All Securities of any one Series need not be issued at the same time and may be issued from time to time, consistent with the terms of this Indenture, if so provided by or pursuant to the Issuing Document referred to above.

Section 2.3 <u>Execution and Authentication</u>.

An Officer shall sign the Securities for the Company by manual, facsimile or electronic signature. If an Officer whose signature is on a Security no longer holds that office at the time the Security is authenticated, the Security shall nevertheless be valid.

A Security shall not be valid until authenticated by the manual or electronic signature of the Trustee or an authenticating agent. The signature shall be conclusive evidence that the Security has been authenticated under this Indenture. The Trustee shall at any time, and from time to time, authenticate Securities for original issue in the principal amount provided in the Issuing Document, upon receipt by the Trustee of a Company Order. Each Security shall be dated the date of its authentication.

Prior to the issuance of Securities of any Series, the Trustee shall have received and (subject to Section 7.2) shall be fully protected in relying on: (a) the Issuing Document establishing the form of the Securities of that Series or of Securities within that Series and the terms of the Securities of that Series or of Securities within that Series, (b) an Officer's Certificate complying with Section 10.4 and Section 10.5, and (c) an Opinion of Counsel complying with Section 10.4 and Section 10.5.

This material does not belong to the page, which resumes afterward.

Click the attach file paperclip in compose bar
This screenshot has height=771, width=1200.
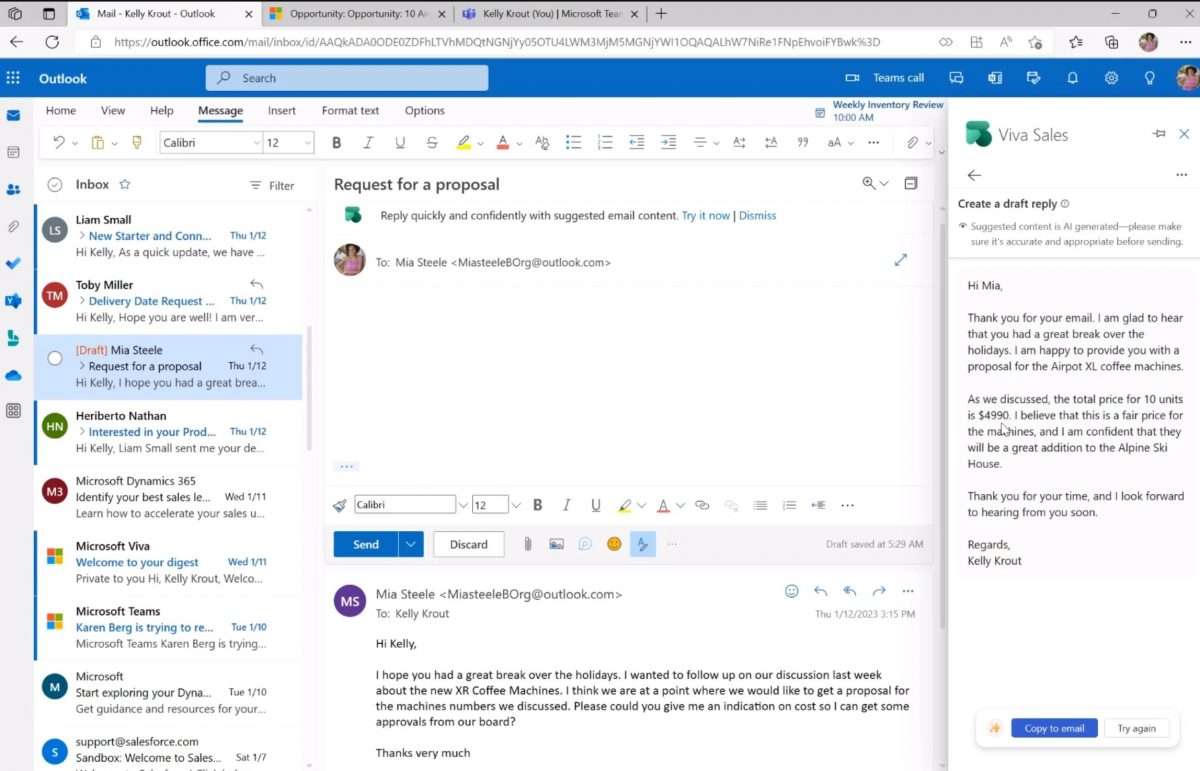(x=527, y=544)
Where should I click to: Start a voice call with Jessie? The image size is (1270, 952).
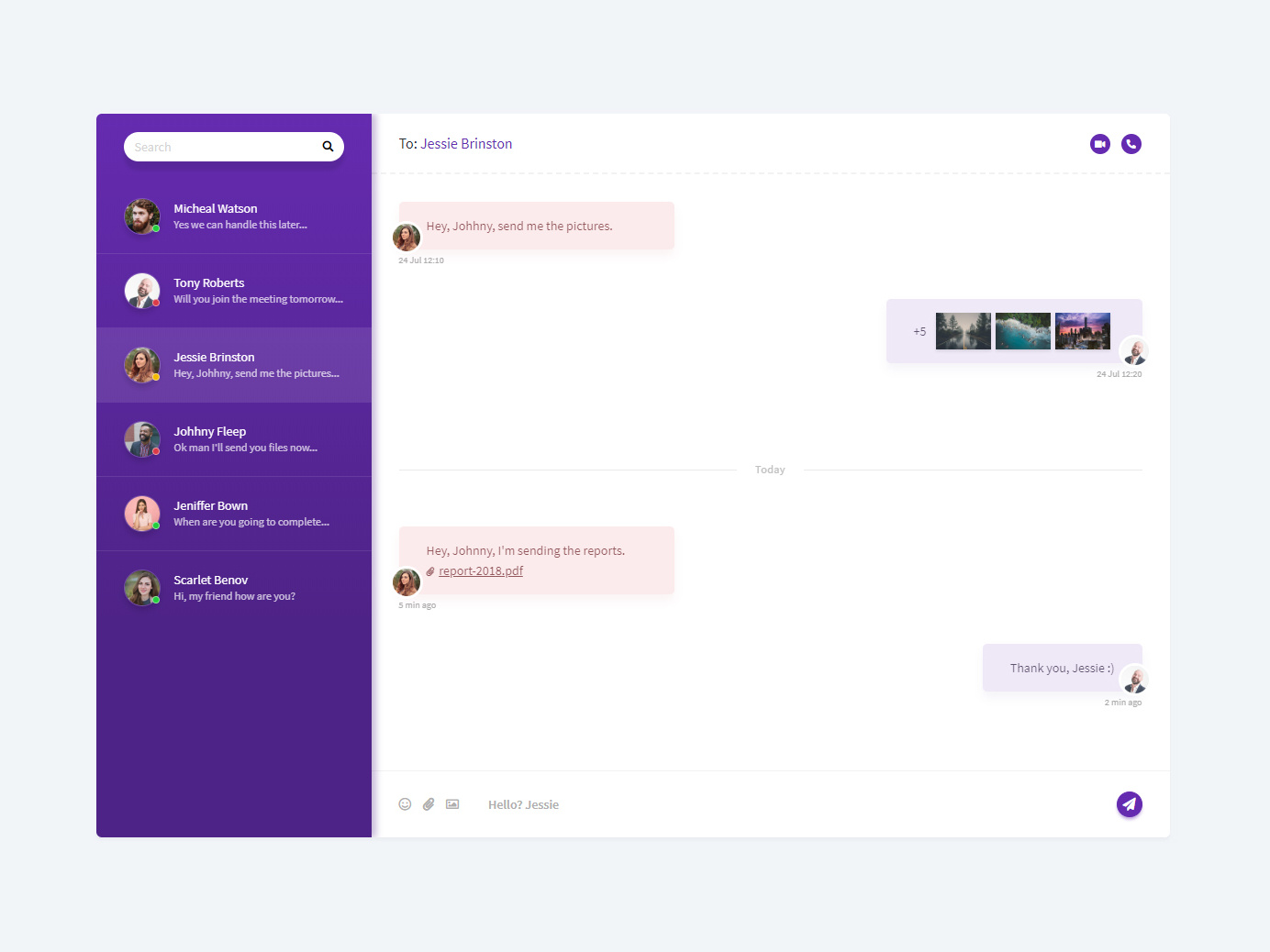[1131, 144]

The Trustee shall have the right to decline to authenticate and deliver any Securities of such Series: (a) if the Trustee, being advised by counsel, determines that such action may not be taken lawfully; or (b) if the Trustee in good faith determines that such action may expose the Trustee to personal liability. The Trustee may appoint an authenticating agent acceptable to the Company to authenticate Securities. An authenticating agent may authenticate Securities whenever the Trustee may do so. Each reference in this Indenture to authentication by the Trustee includes authentication by such agent. An authenticating agent has the same rights as an Agent to deal with the Company or an Affiliate of the Company.

The aggregate principal amount of Securities of any Series outstanding at any time may not exceed any limit upon the maximum principal amount for such Series set forth in the Issuing Document delivered pursuant to Section 2.2, except as provided in Section 2.8.

Section 2.4 <u>Registrar, Paying Agent and Notice Agent</u>.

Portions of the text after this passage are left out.